Distal CA1 cells have a larger number of firing fields than more proximal CA1 cells. Each pair of rows shows 11 representative cells from the large box (upper row of each panel, trial 1; bottom row, trial 3). The total cell sample in each CA1 band was ranked first by number of place fields; cells with similar numbers were then ranked by spatial information scores. Every 10^th percentile of each distribution is shown, starting from 100% (lowest number of place fields and largest spatial information score) and ending at 0% (largest number of place fields and lowest spatial information). Peak rates (Hz) are indicated. Red indicates maximum firing rate, dark blue is zero firing. The number of fields counted by the place-field algorithm is indicated at the top (1 to 7). Note the low number of cells with a single confined firing field in distal CA1.

Figure 5.

Counts of place fields along the proximodistal axis of CA1. (A) Distribution of cells with 1 to 7 place fields in the large cylinder. Left to right: proximal, intermediate, and distal CA1. Black bars: trial 1; white: trial 3. *, P < 0.05; **, P < 0.01; ***, P < 0.001. The distal CA1 distribution is skewed towards larger numbers of firing fields than the proximal and intermediate distributions. (B) Number of place fields in proximal, intermediate and distal CA1 estimated with different definitions of place fields. Three parameters were systematically adjusted to detect place fields: (i) the rate threshold for inclusion of a bin in the place field (percent of peak rate; 10% or 20%), (ii) the minimum number of bins in the place field (5, 9, or 12 bins), and (iii) the minimum peak rate of the field (0.1 Hz, 0.25 Hz, or 0.5 Hz). *, P < 0.05; **, P < 0.01; ***, P < 0.001. Trials 1 and 3 are shown separately (upper and lower row). The difference between proximal, intermediate and distal CA1 is evident with most parameter settings. With looser criteria (lower rate threshold in particular), the difference is reduced.

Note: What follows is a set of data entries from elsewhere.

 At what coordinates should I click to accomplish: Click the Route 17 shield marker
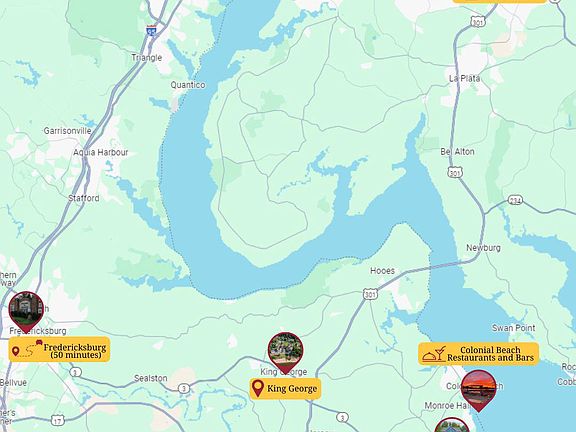pos(58,420)
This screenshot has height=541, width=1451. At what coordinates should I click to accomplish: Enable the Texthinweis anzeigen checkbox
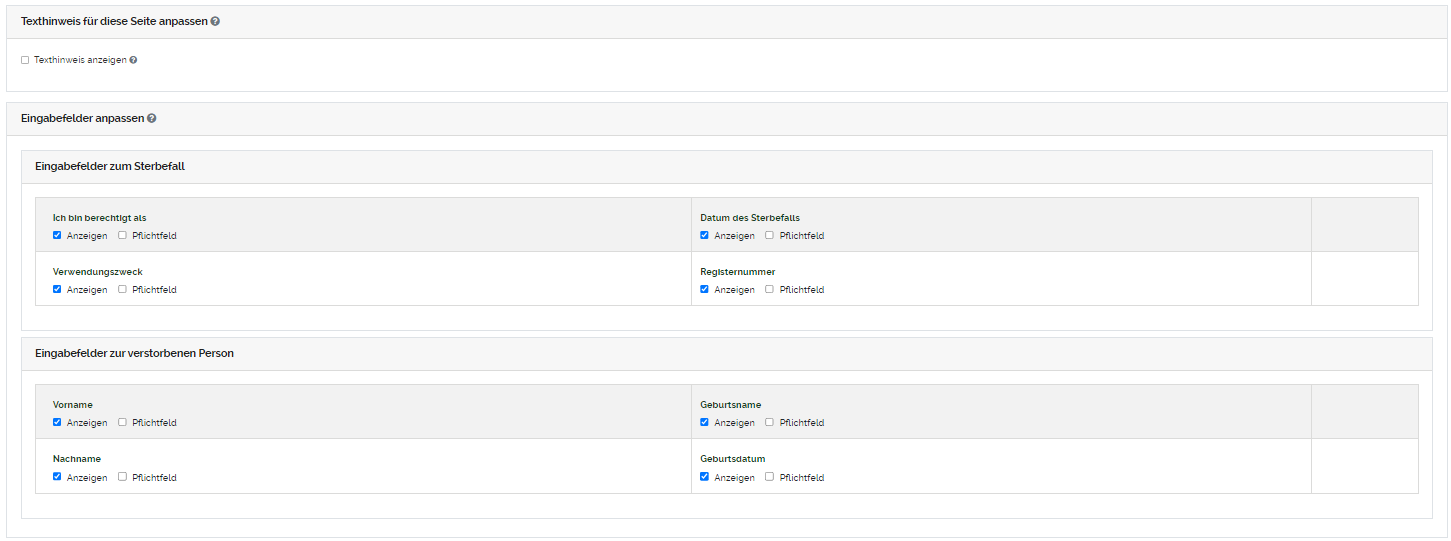tap(25, 60)
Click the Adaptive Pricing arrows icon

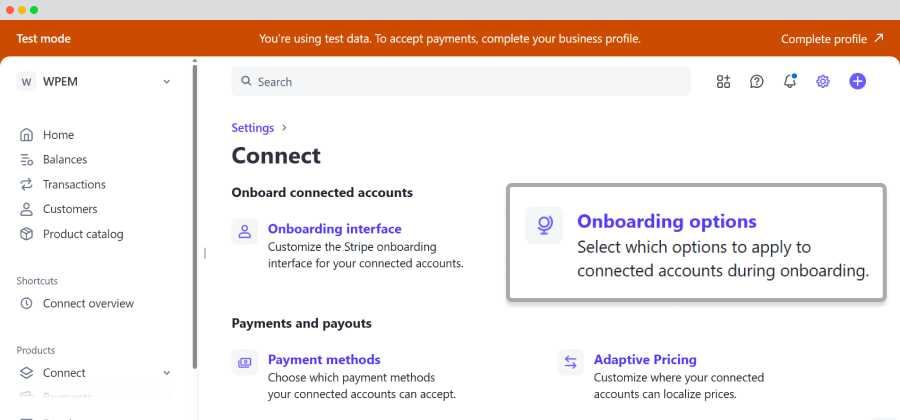click(x=571, y=362)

Rate changes along the proximodistal axis of CA1

Changes in spatial context may exert a greater impact on ensemble formation in proximal parts of CA1 than in distal parts. We tested this by comparing, in each CA1 band, the similarity of the active cell population in the small and large cylinder environments. ‘Overlap’ between the active populations was calculated by dividing for each cell the mean firing rate in the less active environment by the mean rate in the more active environment and averaging these ratios across the population (Leutgeb et al., 2004). In all CA1 bands, the overlap between the firing rate distributions in the small and large cylinder (from 0.324 to 0.515) was significantly lower than between repeated trials in the large cylinder (from 0.675 to 0.717). The reduction was larger in proximal and intermediate CA1 than in distal CA1 (proximal: 0.324 ± 0.035 between small and large cylinder vs. 0.675 ± 0.022 between repeated trials in the large cylinder; intermediate: 0.361 ± 0.031 vs. 0.717 ± 0.023, respectively; distal: 0.515 ± 0.038 vs. 0.690 ± 0.025, respectively; F(2,243) = 6.460, P < 0.005; proximal vs. distal: t(154) = 3.05, P < 0.005; intermediate vs. distal: t(165) = 3.18, P < 0.005; proximal vs. intermediate: t(167) = 0.34, P > 0.70). There was no significant difference in overlap between any of the CA1 bands on repeated trials in the large cylinder (F(2,243) = 1.27, P > 0.28). Taken together, these findings suggest that proximal CA1 cells are more affected than distal CA1 cells by changes in the spatial environment.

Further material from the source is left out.